[Target pointing data]

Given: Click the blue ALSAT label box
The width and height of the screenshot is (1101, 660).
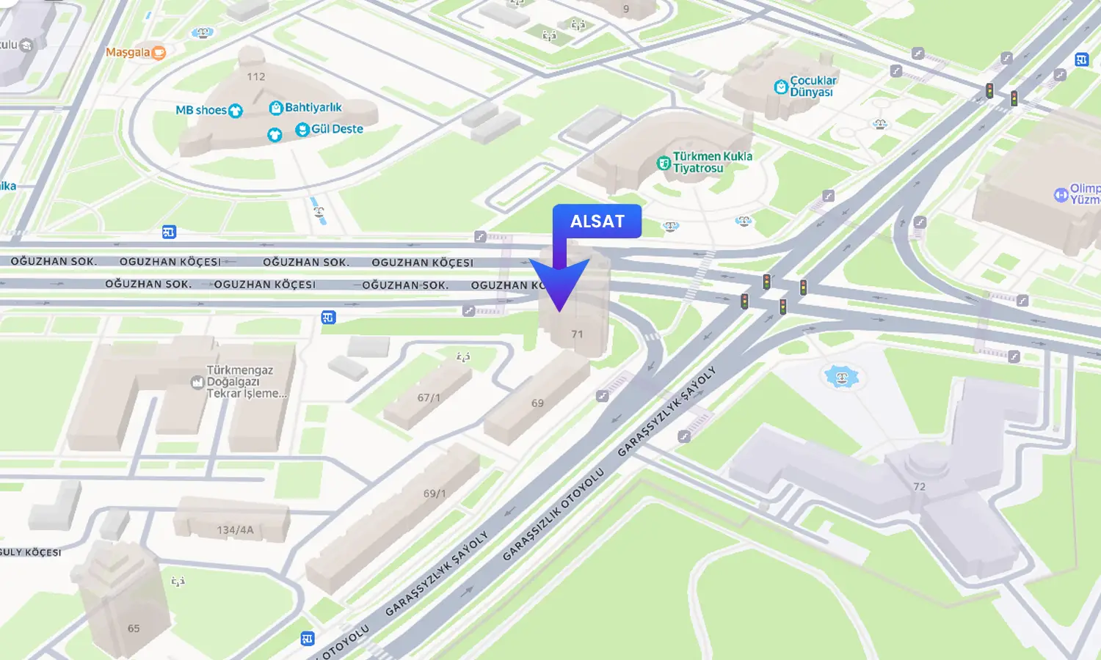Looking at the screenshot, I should click(597, 221).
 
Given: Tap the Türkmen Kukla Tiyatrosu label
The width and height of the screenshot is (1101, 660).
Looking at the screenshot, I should click(711, 162).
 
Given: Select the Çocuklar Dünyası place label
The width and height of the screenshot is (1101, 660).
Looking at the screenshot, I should click(812, 87).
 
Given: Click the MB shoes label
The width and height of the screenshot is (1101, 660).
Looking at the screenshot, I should click(201, 110).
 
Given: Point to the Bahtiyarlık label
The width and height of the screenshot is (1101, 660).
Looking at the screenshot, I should click(313, 108).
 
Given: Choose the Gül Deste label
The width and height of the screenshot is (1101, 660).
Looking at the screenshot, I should click(337, 129).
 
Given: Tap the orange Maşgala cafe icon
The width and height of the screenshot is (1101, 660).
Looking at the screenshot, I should click(159, 52).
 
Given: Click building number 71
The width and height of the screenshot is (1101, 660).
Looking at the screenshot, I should click(577, 334).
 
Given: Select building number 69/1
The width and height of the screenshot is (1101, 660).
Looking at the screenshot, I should click(435, 494).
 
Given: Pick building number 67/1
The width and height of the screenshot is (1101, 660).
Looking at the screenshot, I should click(429, 397).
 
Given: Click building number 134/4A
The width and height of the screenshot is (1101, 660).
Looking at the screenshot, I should click(235, 529).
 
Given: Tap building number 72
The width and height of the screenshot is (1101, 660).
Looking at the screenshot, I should click(919, 486).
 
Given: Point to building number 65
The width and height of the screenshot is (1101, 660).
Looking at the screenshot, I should click(134, 628).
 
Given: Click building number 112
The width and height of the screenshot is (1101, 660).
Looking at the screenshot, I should click(256, 77).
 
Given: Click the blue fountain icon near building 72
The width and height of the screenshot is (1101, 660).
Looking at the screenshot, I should click(842, 377).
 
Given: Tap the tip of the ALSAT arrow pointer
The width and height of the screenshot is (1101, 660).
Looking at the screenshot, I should click(559, 311).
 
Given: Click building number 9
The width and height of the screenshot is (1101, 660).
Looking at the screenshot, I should click(626, 10).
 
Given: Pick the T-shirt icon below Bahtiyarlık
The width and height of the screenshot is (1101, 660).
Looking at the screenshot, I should click(275, 135).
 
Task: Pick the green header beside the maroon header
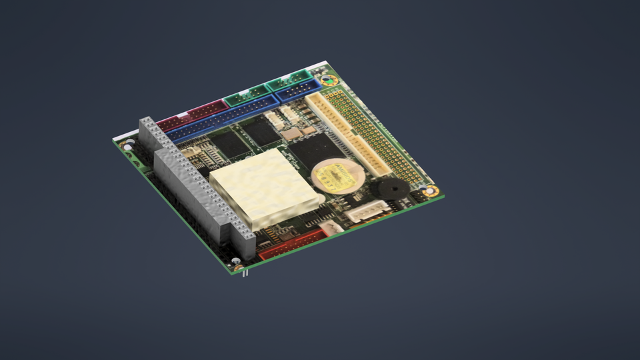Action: [x=246, y=98]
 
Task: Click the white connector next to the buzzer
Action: [x=367, y=210]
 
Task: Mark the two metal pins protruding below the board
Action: [x=245, y=271]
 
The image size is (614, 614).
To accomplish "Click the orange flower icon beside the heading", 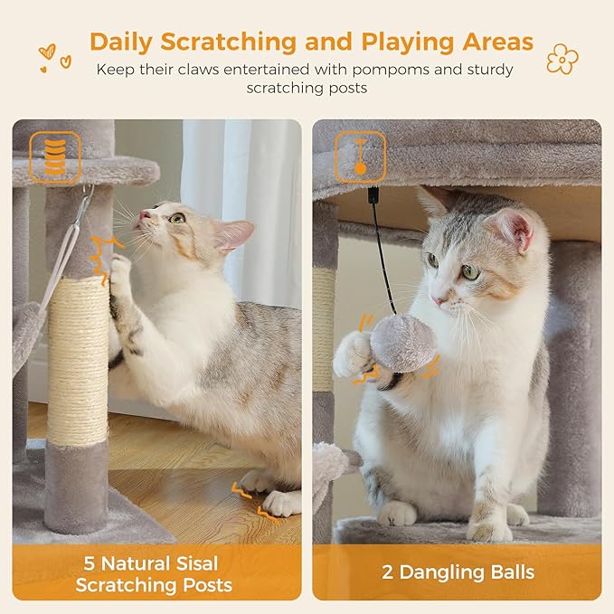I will [562, 59].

WHAT YOU SHOULD DO »
Please identify every line in the entries above that contains the word "Pick", and copy each one in full.

THE SOLUTION »
Given: Pick building number 67/1
Given: Pick the T-shirt icon below Bahtiyarlık
Task: Pick the green header beside the maroon header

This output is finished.